*** Data to examine Section Begins ***

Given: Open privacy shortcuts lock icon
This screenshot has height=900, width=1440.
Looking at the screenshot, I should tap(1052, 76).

*** Data to examine Section Ends ***
*** Data to examine Section Begins ***

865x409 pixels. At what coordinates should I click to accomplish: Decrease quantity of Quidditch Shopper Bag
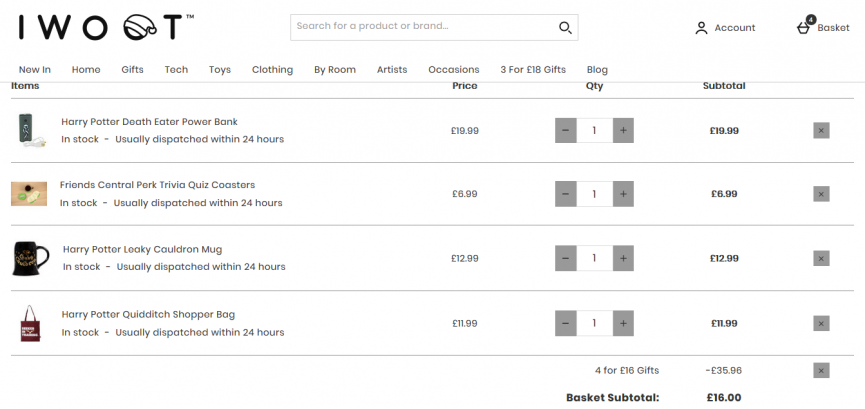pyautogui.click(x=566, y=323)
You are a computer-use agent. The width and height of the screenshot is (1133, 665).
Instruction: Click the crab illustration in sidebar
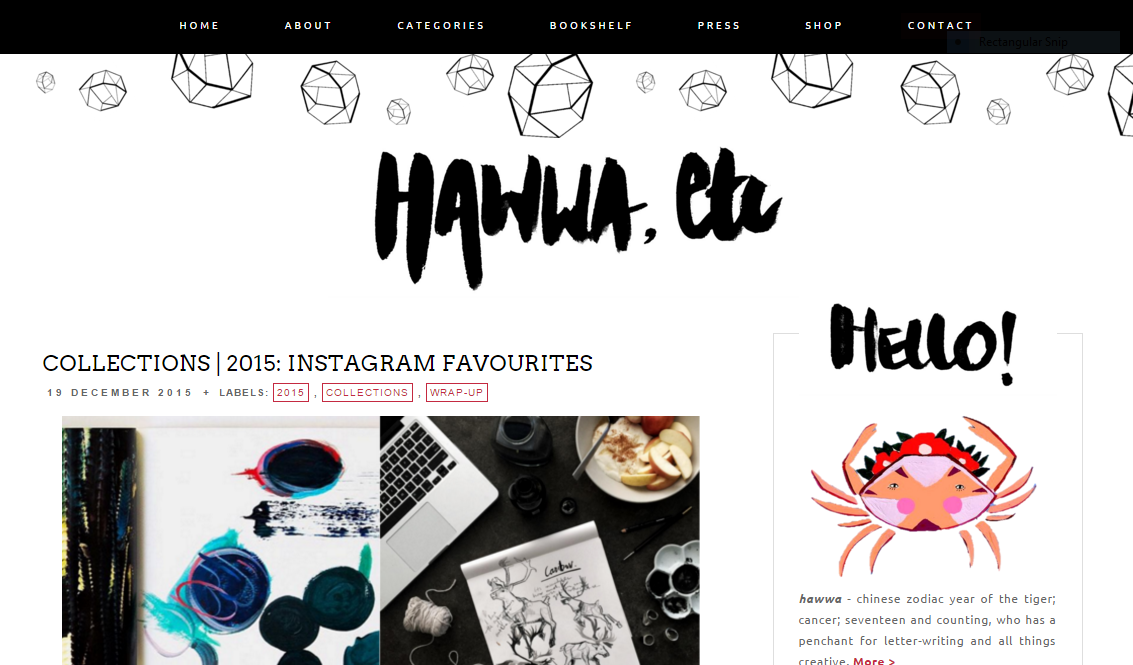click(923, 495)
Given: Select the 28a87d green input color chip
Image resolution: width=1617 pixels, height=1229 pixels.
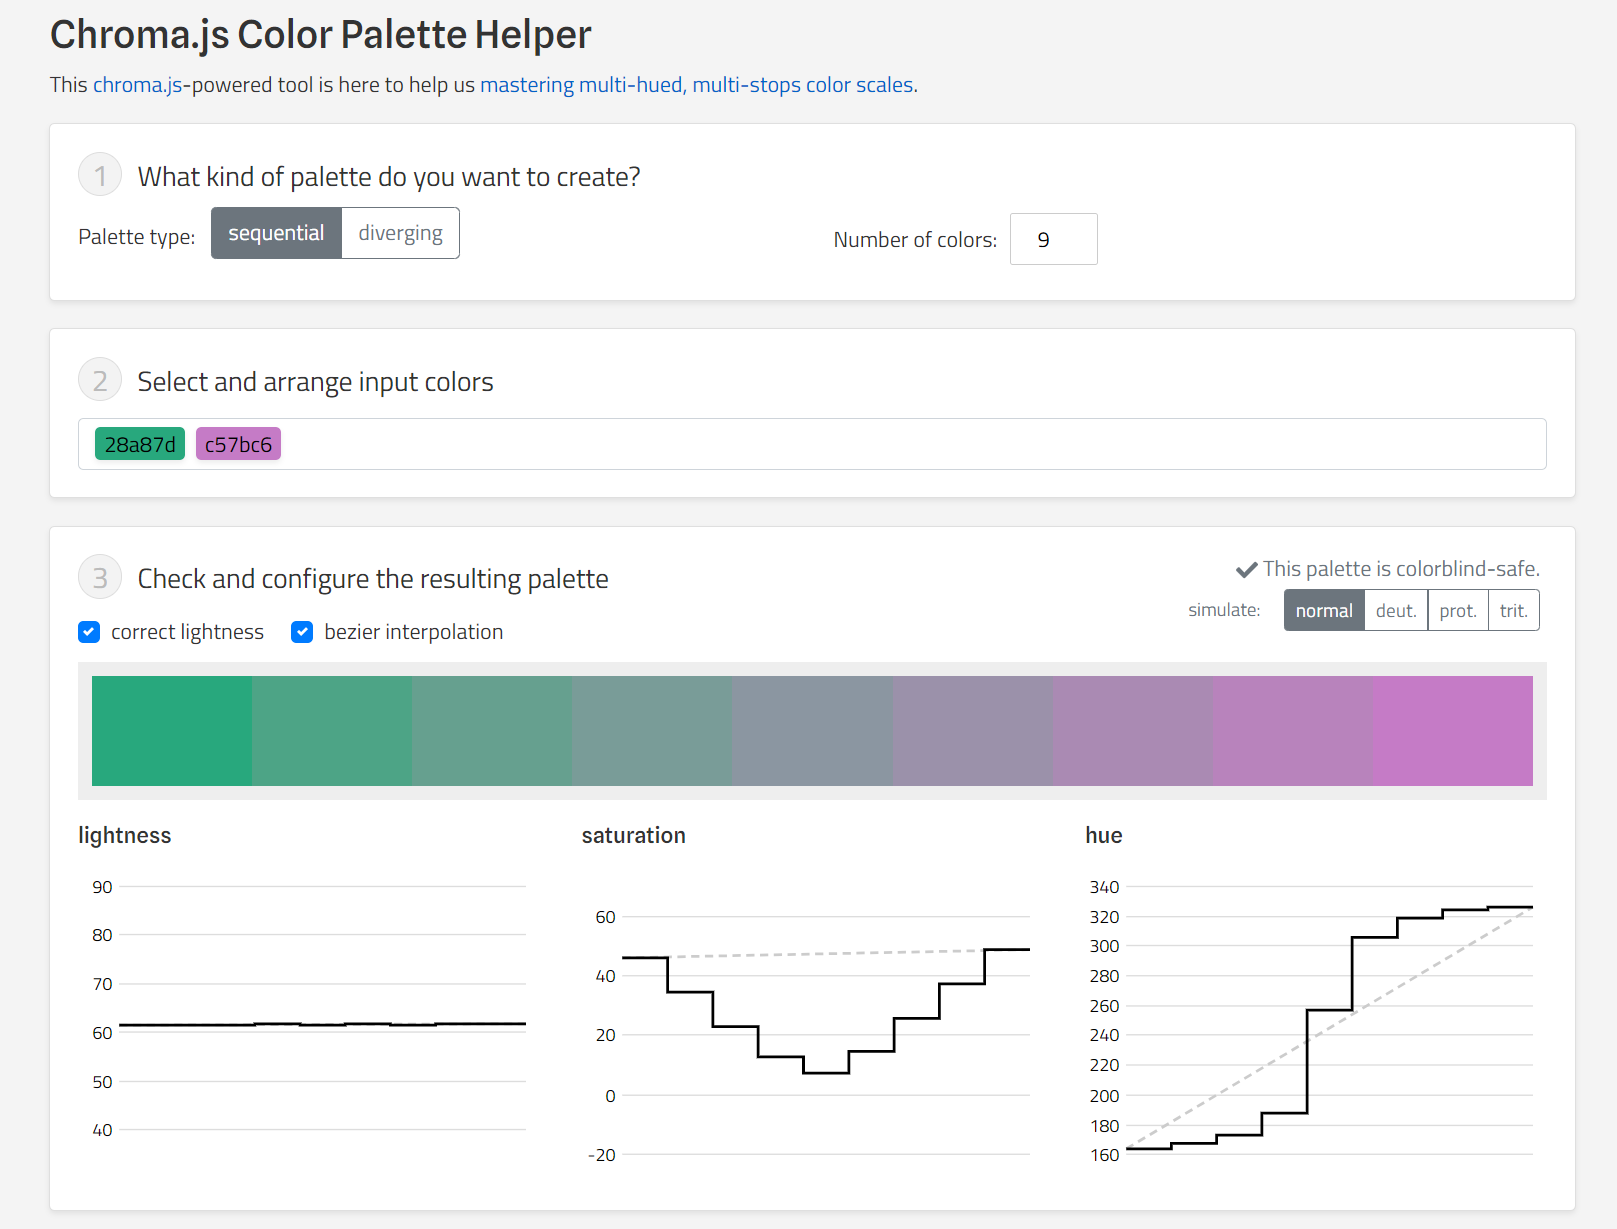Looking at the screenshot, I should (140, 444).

*** Data to examine Section Ends ***

### Problem to solve
Show all lines of the material in which the word "Given" can be found.

### Worked solution
Given: Open privacy shortcuts lock icon
Given: Select the 28a87d green input color chip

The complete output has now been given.